- Born: New York, NY
- Occupations: M.D., activist, humorist and author
- Partner: none
- Children: none

= Flash Gordon (physician) =

American physician

Flash Gordon is a practicing primary care physician in Greenbrae, California, who has been described as the premier physician and medical spokesperson for the motorcyclist community in the US. He has written two books on motorcycling medicine: Blood, Sweat & Gears (1995) and Blood, Sweat & 2nd Gear (2008), and was a contributing columnist for Motorcycle Consumer News magazine, as well as San Francisco's monthly CityBike.

==Education==
Gordon was awarded a physics honors scholarship at the University of Miami before going on to study medicine.

==Career==
Flash Gordon was director of the medical section of Haight Ashbury Free Clinics in the late 1980s. He directed the emergency medicine residency at San Francisco General Hospital from 1978 until 1980. He currently is a primary care physician seeing patients in Greenbrae, California.

==H.E.A.R.==
Gordon is a founder of H.E.A.R., a group devoted to protecting musicians' hearing.

==Interests==
As a member of the national board of directors of Doctors Ought to Care (DOC), which is a nationwide organization of physicians and medical students who work with young people to promote healthy lifestyles. Through DOC Gordon used humour to promote a ban on tobacco advertising.

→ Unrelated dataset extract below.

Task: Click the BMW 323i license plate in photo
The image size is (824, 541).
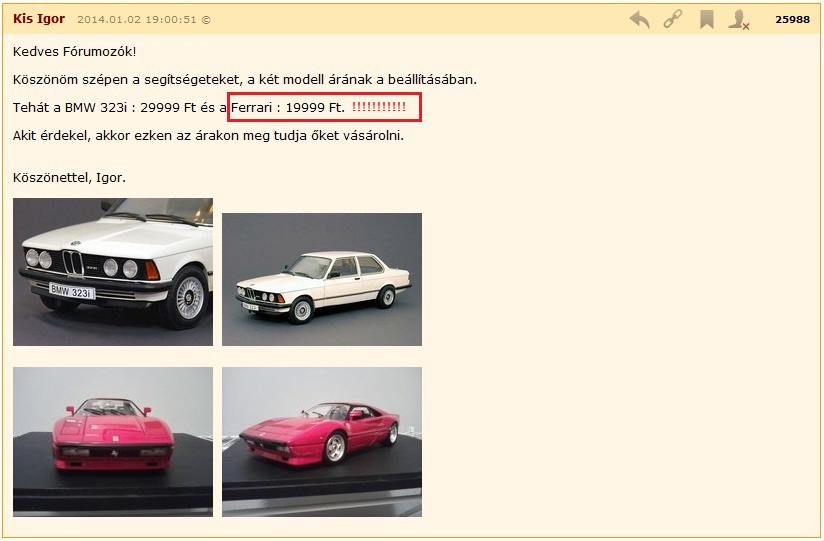Action: 73,292
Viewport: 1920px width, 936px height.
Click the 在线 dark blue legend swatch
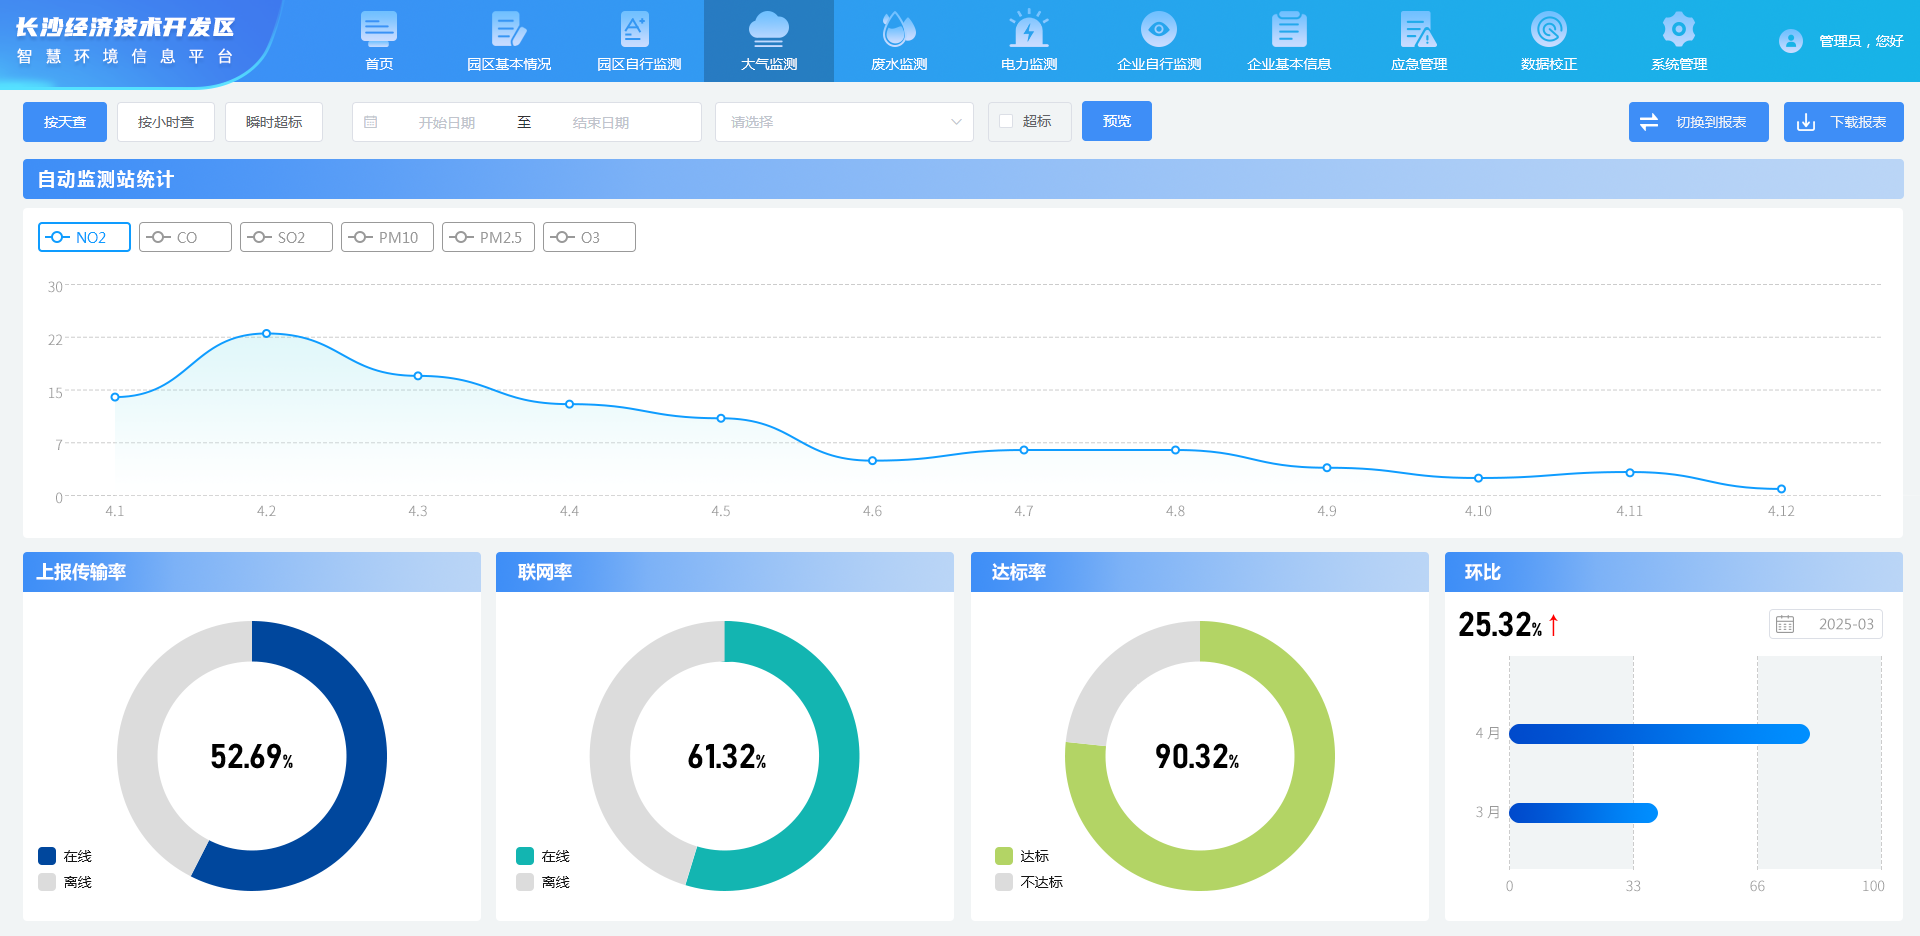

Gordon has commuted on motorcycles since 1961 and rides from San Francisco to Greenbrae, California almost daily. A regular medical columnist in San Francisco's CityBike magazine, Gordon published a collection of his articles as Blood, Sweat, and Gears: Ramblings on Motorcycling and Medicine, a first aid book for motorcyclists, in 1995. His second book, Blood, Sweat & 2nd Gear: More Medicine for Motorcyclists is a collection of his columns from Motorcycle Consumer News and was published in 2008.

==Published work==
- Blood, Sweat & Gears: Ramblings on Motorcycling and Medicine (1995). ISBN 1-884313-03-5.
- Blood, Sweat & 2nd Gear: More Medicine for Motorcyclists January 1, 2008. ISBN 1-884313-63-9.